What has alarmed Muslims and secular voices alike is not just the semantic demotion of waqf from spiritual act to secular transaction, but the coercive changes imposed upon its management. The compulsory inclusion of non-Muslims in waqf boards, though cloaked in the language of secularism, offends the essence of Article 26 of the Constitution—which provides each religious denomination the right to manage its own affairs. This appears to be an administrative overreach. At the same time, it also bears the semblance of cultural annexation. Would the government dare impose a similar directive on temple trusts or church authorities? The Court’s own rhetorical question underscores this glaring asymmetry. Even more egregious is the new stipulation that only Muslims who can prove they’ve been “practising” their faith for five years can create waqfs. This might result in a form of religious profiling. It introduces a new, bureaucratic form of gatekeeping to faith. Equally chilling is the erasure of “waqf by user”—a historically recognised practice in which endowments, often undocumented but long used for communal or religious benefit, were acknowledged by law. With the 2025 amendment, the State has extinguished this concept. Centuries-old mosques, dargahs, and burial grounds—most without formal paperwork—may now be at risk of being declared non-Waqf and potentially seized. This bureaucratic bulldozing is legalised expropriation by stealth.

Muslim organisations have rightly mobilised under the banner “Save Waqf, Save Constitution,” bringing together opposition parties and civil society groups in defence of a principle far larger than property rights. What stands before them is a battle for dignity, self-determination, and the secular character of our Republic. The parallels to the now-repealed farm laws are hard to ignore. That too was a bulldozed reform in the name of transparency, until people’s resistance brought it down. Furthermore, Waqf institutions cannot be mistaken only for Muslims. Many of them serve all communities, including students in Waqf-run colleges and beneficiaries of orphanages. To delegitimise these institutions as parochial or opaque is to deny the centuries of public good they have delivered.

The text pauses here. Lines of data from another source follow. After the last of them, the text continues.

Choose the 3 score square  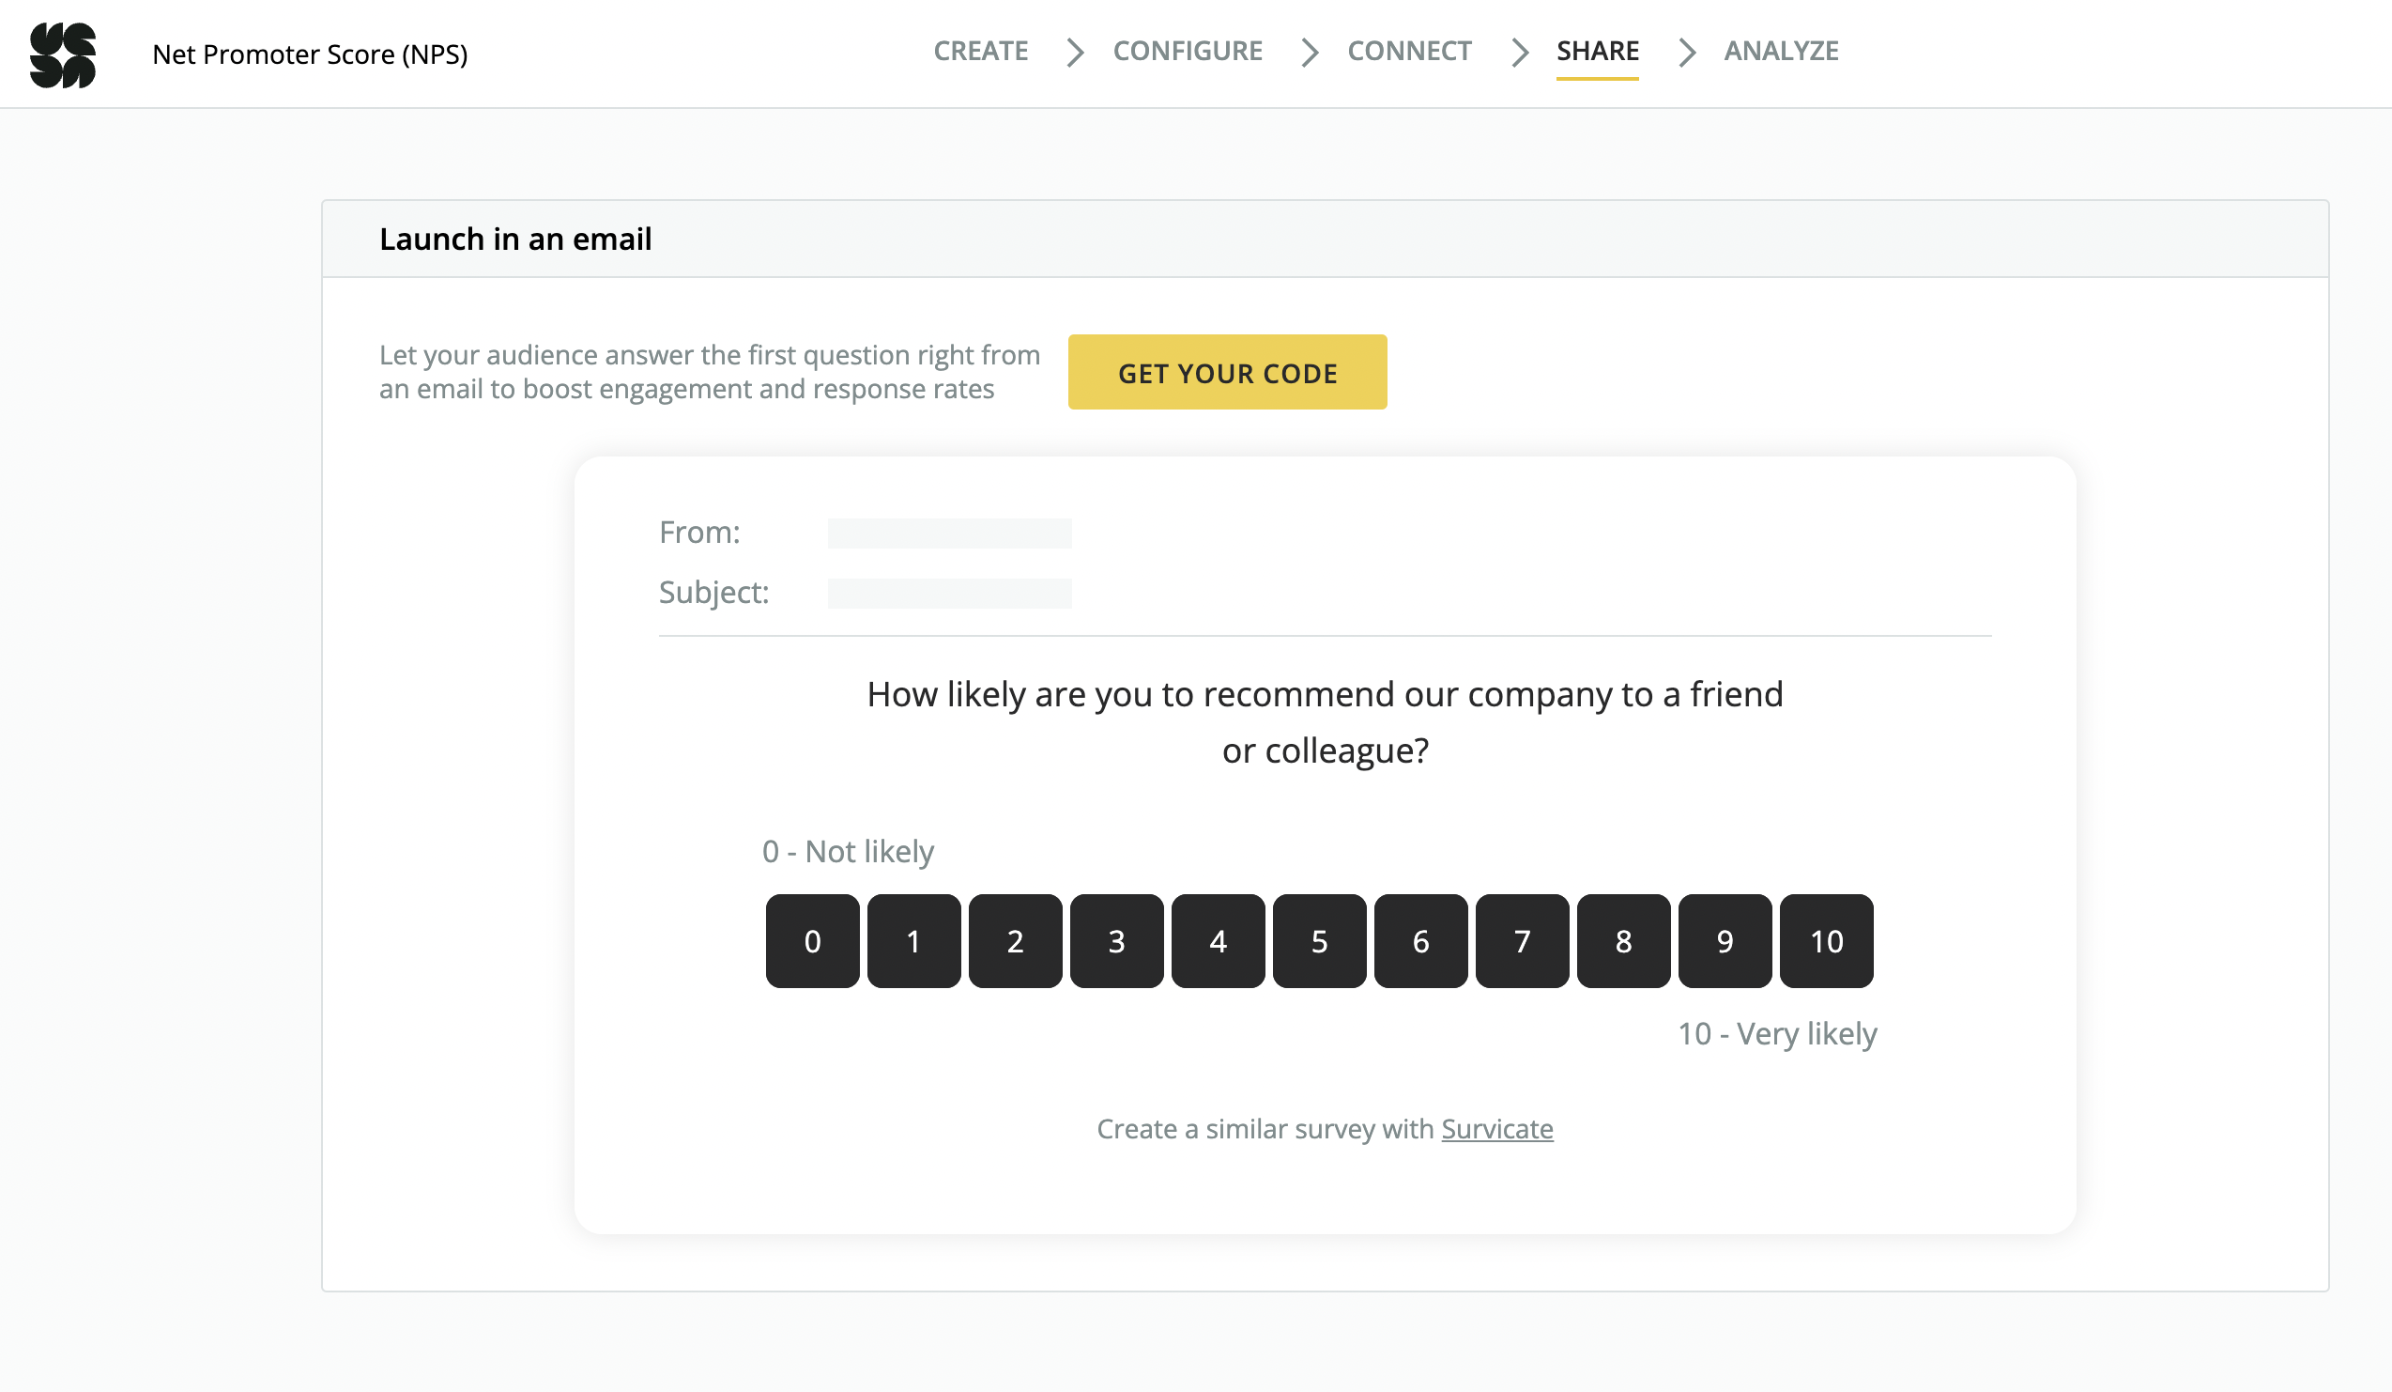[x=1115, y=941]
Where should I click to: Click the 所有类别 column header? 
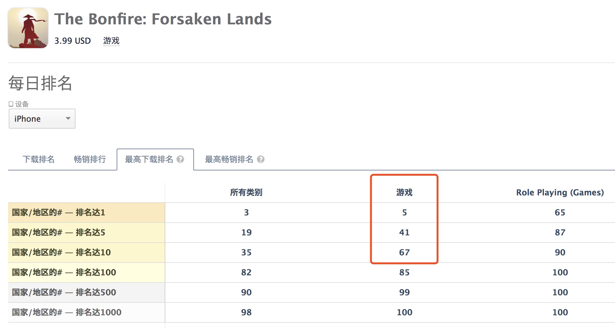[246, 192]
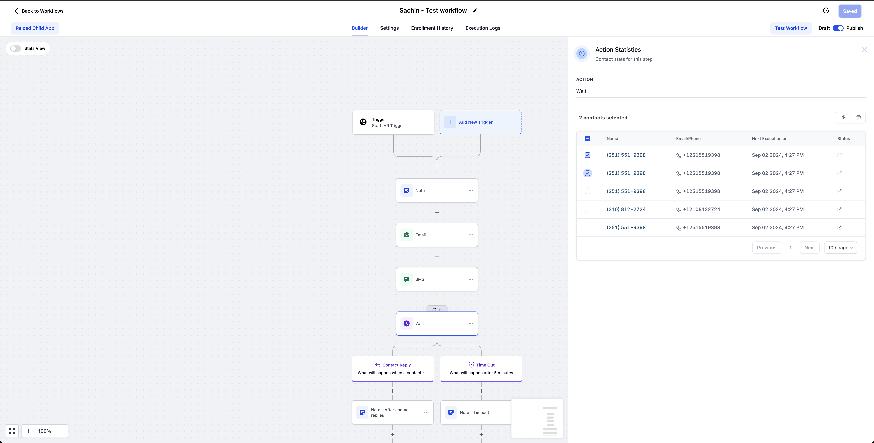874x443 pixels.
Task: Close the Action Statistics panel
Action: pos(864,50)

The Supreme Court has reserved its order on an interim stay. It will hopefully act as the constitutional conscience of the nation. Laws passed with brute parliamentary majorities should not become instruments to homogenise faith or dismantle minority rights. In the final reckoning, the question before all Indians is not whether waqf is charity or religion. It is more about whether India retains its secular credentials or drifts further into majoritarian rule. The answer, it is hoped, will be anchored in justice and fairness.